Cybersecurity researchers have found a stealthy backdoor named Effluence that is deployed following the profitable exploitation of a lately disclosed safety flaw in Atlassian Confluence Knowledge Heart and Server.
“The malware acts as a persistent backdoor and isn’t remediated by making use of patches to Confluence,” Aon’s Stroz Friedberg Incident Response Companies mentioned in an evaluation printed earlier this week.
“The backdoor supplies functionality for lateral motion to different community assets along with exfiltration of information from Confluence.
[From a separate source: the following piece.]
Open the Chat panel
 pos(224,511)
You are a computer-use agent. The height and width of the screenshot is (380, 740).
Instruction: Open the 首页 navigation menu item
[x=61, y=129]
Importantly, attackers can entry the backdoor remotely with out authenticating to Confluence.”
The assault chain documented by the cybersecurity entity entailed the exploitation of CVE-2023-22515 (CVSS rating: 10.0), a essential bug in Atlassian that could possibly be abused to create unauthorized Confluence administrator accounts and entry Confluence servers.
Atlassian has since disclosed a second flaw often called CVE-2023-22518 (CVSS rating: 10.0) that an attacker also can reap the benefits of to arrange a rogue administrator account, leading to a whole lack of confidentiality, integrity, and availability.
What makes the newest assault stand out is that the adversary gained preliminary entry by way of CVE-2023-22515 and embedded a novel net shell that grants persistent distant entry to each net web page on the server, together with the unauthenticated login web page, with out the necessity for a legitimate consumer account.
The online shell, made up of a loader and payload, is passive, permitting requests to go via it unnoticed till a request matching a selected parameter is supplied, at which level it triggers its malicious conduct by executing a collection of actions.
This includes creating a brand new admin account, purging logs to cowl up the forensic path, operating arbitrary instructions on the underlying server, enumerating, studying, and deleting information, and compiling in depth details about the Atlassian setting.
The loader element, per Aon, acts as a standard Confluence plugin and is chargeable for decrypting and launching the payload.
“A number of of the net shell features depend upon Confluence-specific APIs,” safety researcher Zachary Reichert mentioned.
“Nonetheless, the plugin and the loader mechanism seem to rely solely on widespread Atlassian APIs and are doubtlessly relevant to JIRA, Bitbucket, or different Atlassian merchandise the place an attacker can set up the plugin.”